__What is asked__: Print the material below word for word, leaving out the pictures.

__Source data__:

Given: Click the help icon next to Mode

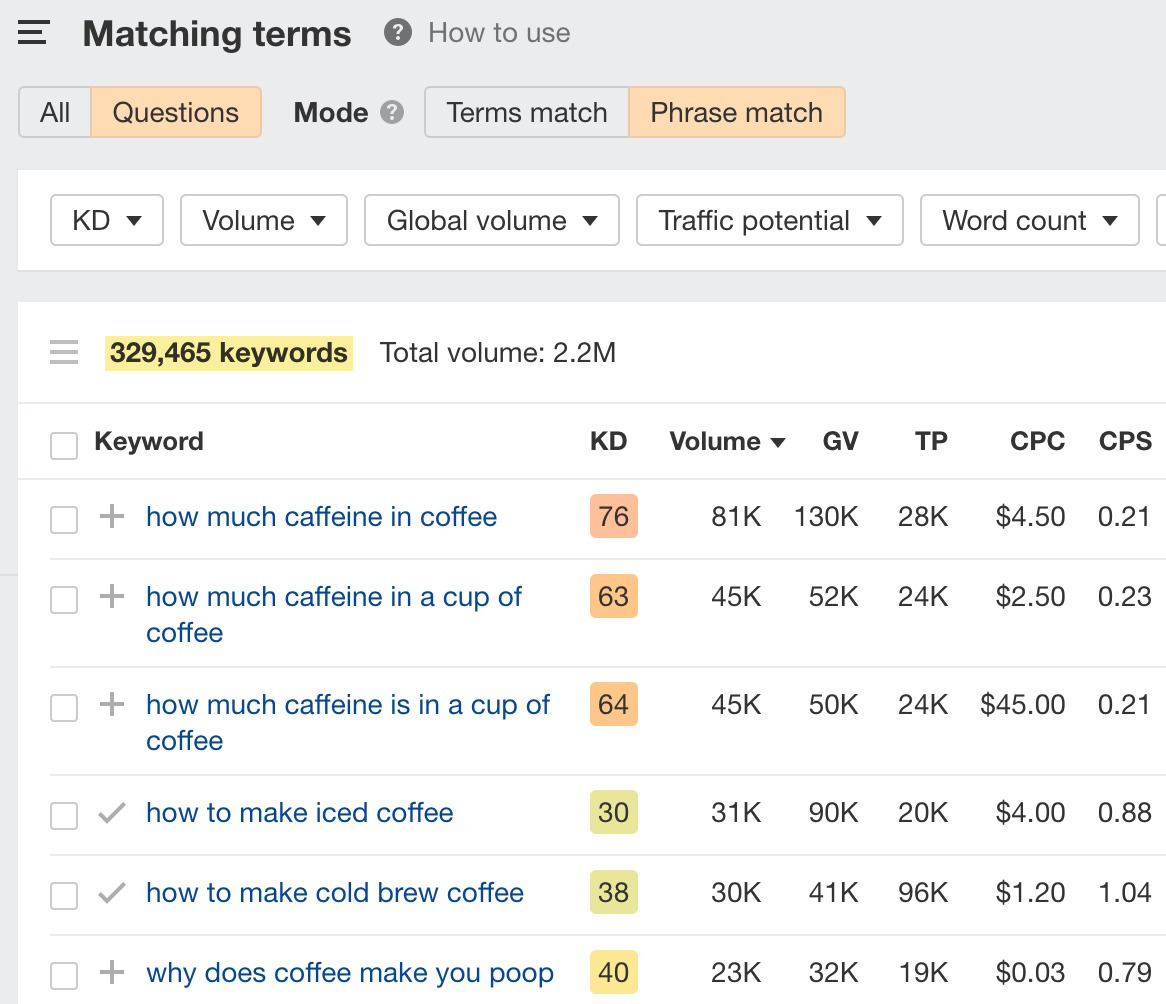Looking at the screenshot, I should pyautogui.click(x=394, y=112).
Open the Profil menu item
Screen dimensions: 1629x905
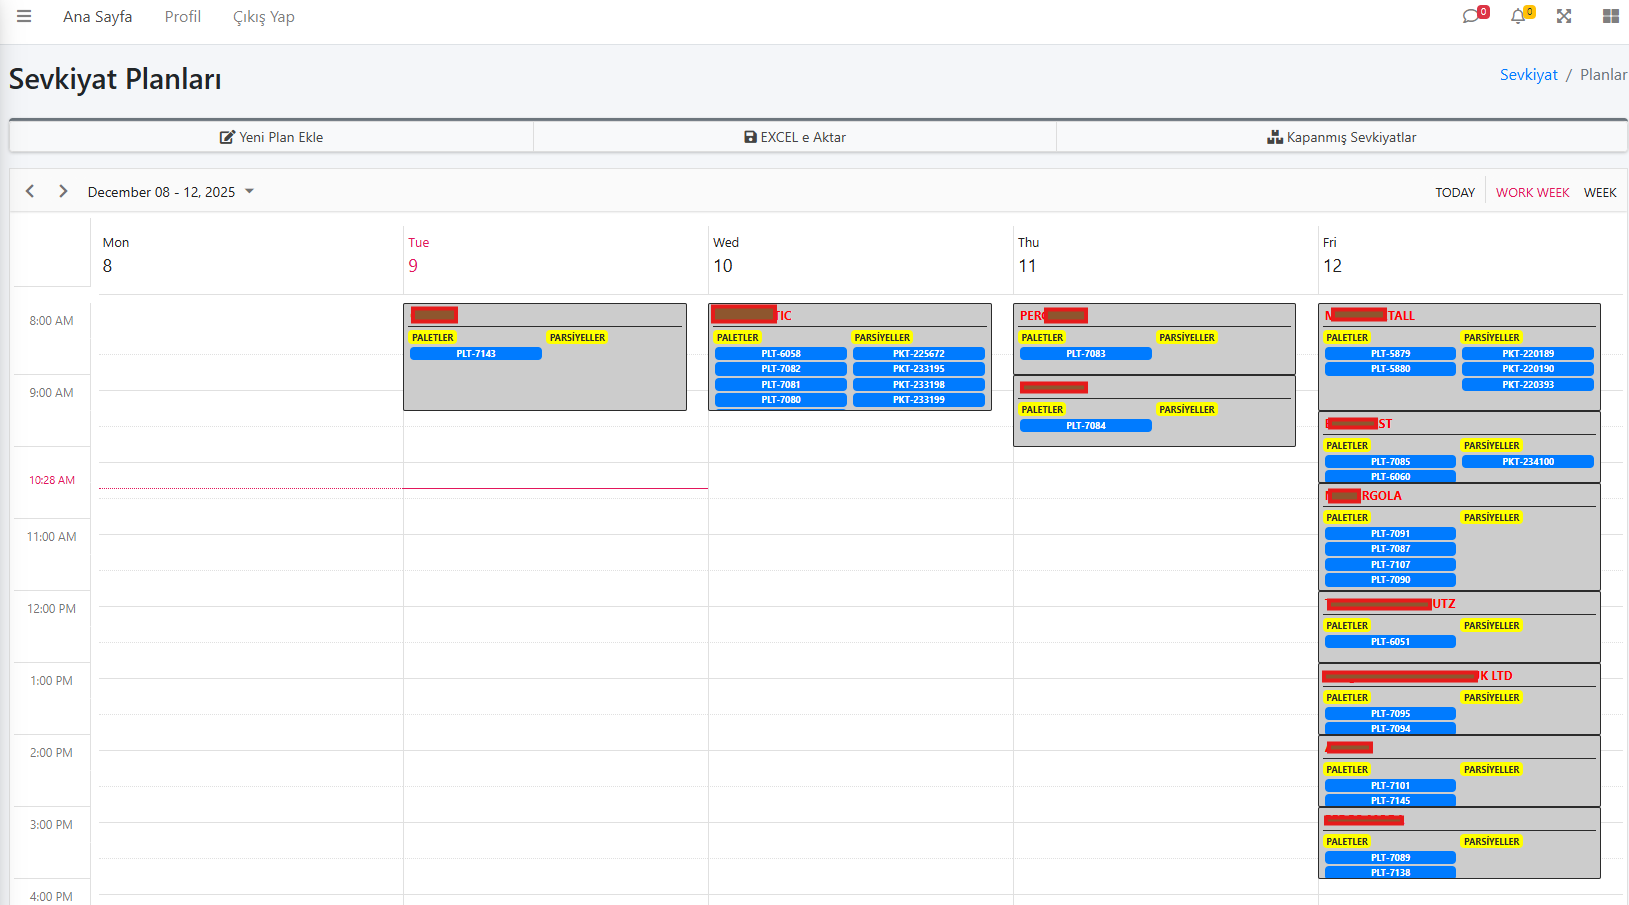point(183,17)
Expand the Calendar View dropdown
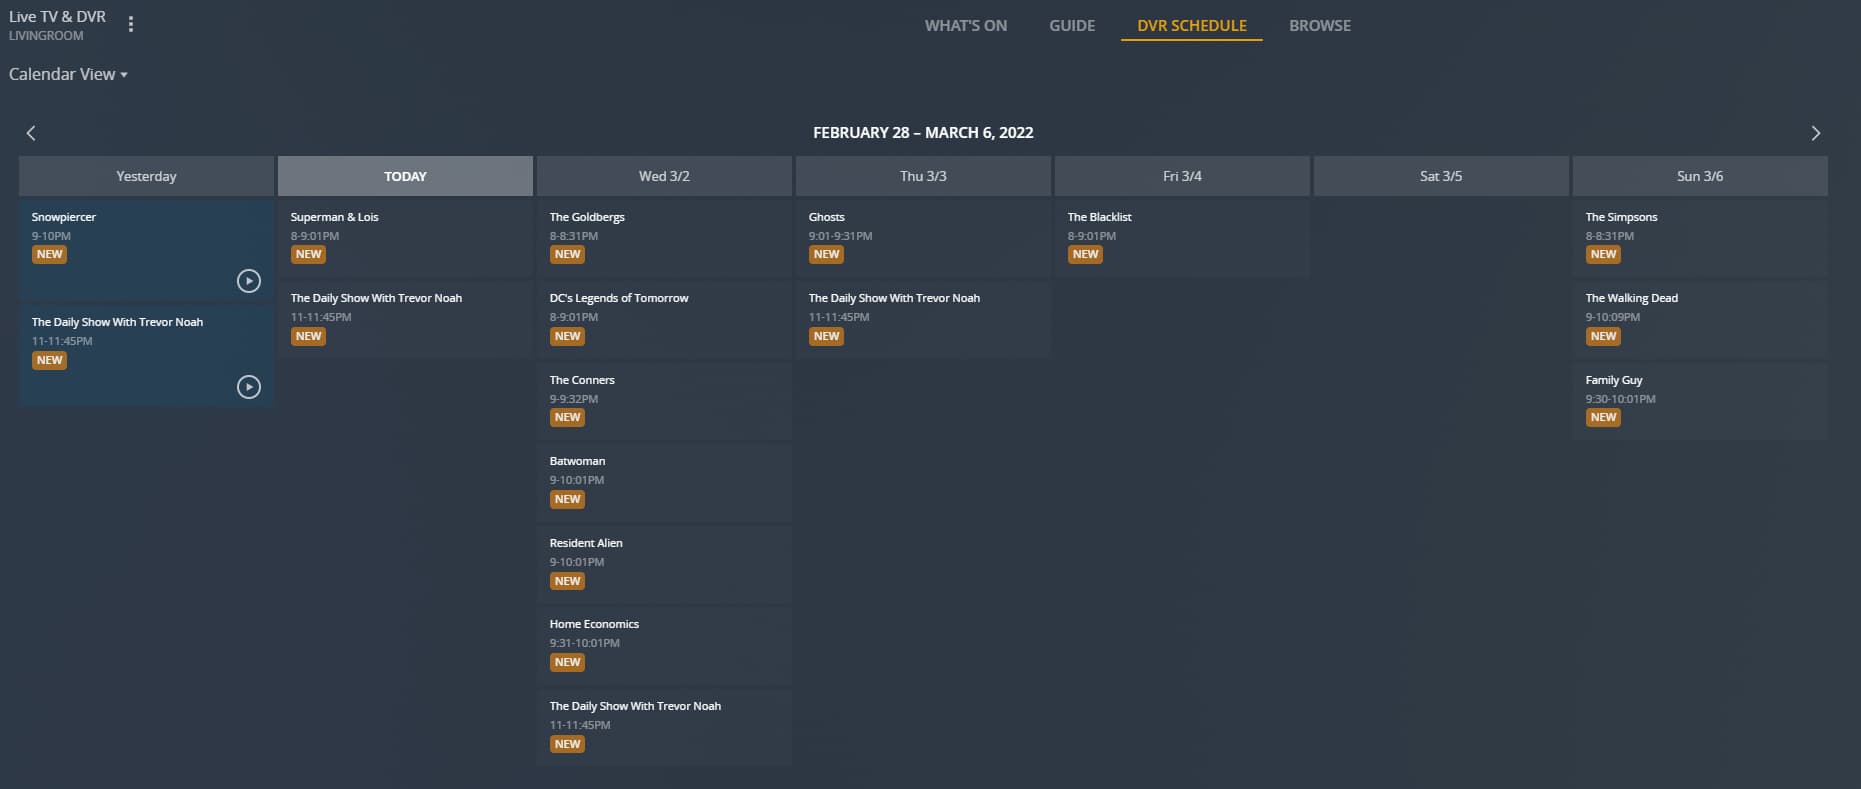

__Final result__:
Given: Click the help icon next to Mode

Looking at the screenshot, I should pyautogui.click(x=394, y=112).
Open the Profil menu item
Screen dimensions: 1629x905
point(183,17)
Expand the Calendar View dropdown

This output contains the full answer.